HEEFT HET VOLGENDE BESLUIT VASTGESTELD:

Artikel 1

Het namens de Unie in te nemen standpunt in het Subcomité douane dat is opgericht bij artikel 74, lid 1, van de Associatieovereenkomst tussen de Europese Unie en de Europese Gemeenschap voor Atoomenergie en hun lidstaten, enerzijds, en Georgië, anderzijds, is gebaseerd op het aan dit besluit gehechte ontwerpbesluit van het Subcomité douane.

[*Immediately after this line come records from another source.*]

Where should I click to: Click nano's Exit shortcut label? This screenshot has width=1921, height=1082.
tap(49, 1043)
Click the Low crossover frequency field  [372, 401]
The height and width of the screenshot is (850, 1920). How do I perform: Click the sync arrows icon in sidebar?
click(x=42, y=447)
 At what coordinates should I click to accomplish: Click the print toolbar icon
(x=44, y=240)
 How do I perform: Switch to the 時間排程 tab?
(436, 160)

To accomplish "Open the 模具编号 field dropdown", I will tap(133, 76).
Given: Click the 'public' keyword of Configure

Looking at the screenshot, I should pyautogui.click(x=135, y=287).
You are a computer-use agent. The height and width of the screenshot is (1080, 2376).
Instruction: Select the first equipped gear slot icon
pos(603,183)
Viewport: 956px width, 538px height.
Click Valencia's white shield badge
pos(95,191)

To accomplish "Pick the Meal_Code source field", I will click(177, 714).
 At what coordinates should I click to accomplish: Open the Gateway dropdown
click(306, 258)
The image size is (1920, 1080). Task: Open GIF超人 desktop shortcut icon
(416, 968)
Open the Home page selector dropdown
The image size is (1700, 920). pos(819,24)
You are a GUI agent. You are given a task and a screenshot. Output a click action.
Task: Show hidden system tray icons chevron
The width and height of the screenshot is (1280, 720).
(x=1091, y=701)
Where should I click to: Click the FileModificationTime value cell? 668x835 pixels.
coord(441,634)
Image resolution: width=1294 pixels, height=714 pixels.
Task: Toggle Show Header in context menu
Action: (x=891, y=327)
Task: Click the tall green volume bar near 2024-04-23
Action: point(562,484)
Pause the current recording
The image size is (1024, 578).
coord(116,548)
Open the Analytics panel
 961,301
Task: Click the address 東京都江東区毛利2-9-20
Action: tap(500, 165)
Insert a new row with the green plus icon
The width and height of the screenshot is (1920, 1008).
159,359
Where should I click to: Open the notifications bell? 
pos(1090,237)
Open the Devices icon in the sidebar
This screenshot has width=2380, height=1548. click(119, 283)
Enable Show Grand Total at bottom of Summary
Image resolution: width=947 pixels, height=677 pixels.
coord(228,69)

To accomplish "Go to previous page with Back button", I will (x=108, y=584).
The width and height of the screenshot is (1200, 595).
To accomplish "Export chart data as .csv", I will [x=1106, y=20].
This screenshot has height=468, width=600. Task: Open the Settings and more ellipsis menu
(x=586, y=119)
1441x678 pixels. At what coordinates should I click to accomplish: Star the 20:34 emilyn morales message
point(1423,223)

Kleine technische verbeteringen van het ontwerpbesluit van het Subcomité douane kunnen zonder nader besluit van de Raad worden goedgekeurd door de vertegenwoordigers van de Unie in het Subcomité douane.

Artikel 2

Dit besluit is gericht tot de Commissie.

Gedaan te Brussel, 18 december 2017.

Voor de Raad

De voorzitter

K. SIMSON


(1)  PB L 261 van 30.8.2014, blz. 4.

(2)  Besluit (EU) 2016/838 van de Raad van 23 mei 2016 betreffende de sluiting, namens de Europese Unie, van de Associatieovereenkomst tussen de Europese Unie en de Europese Gemeenschap voor Atoomenergie en hun lidstaten, enerzijds, en Georgië, anderzijds (PB L 141 van 28.5.2016, blz. 26).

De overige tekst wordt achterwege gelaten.